Task to carry out:
Please copy the listing again, starting with the line with "Click the Top Rated label" and going on through the line with "[x=308, y=15]", with "screenshot" changed to "image" and everything else kept the same. Leave the pictures out of your answer.

Exercise inputs:
:::
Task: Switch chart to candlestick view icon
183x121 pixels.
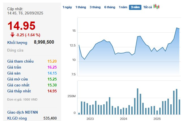Action: pyautogui.click(x=156, y=7)
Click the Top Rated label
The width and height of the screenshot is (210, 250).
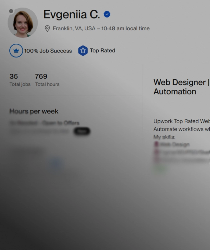(x=103, y=51)
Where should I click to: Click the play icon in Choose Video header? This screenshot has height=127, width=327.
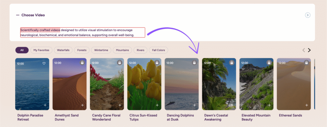[x=308, y=15]
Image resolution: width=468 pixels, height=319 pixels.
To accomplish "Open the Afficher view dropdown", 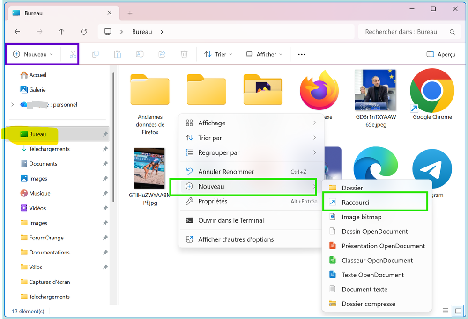I will [264, 54].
:::
Full answer:
Click the Top Rated label
The width and height of the image is (210, 250).
(x=103, y=51)
Where should I click to: Click the play icon in Choose Video header? This image has height=127, width=327.
[x=308, y=15]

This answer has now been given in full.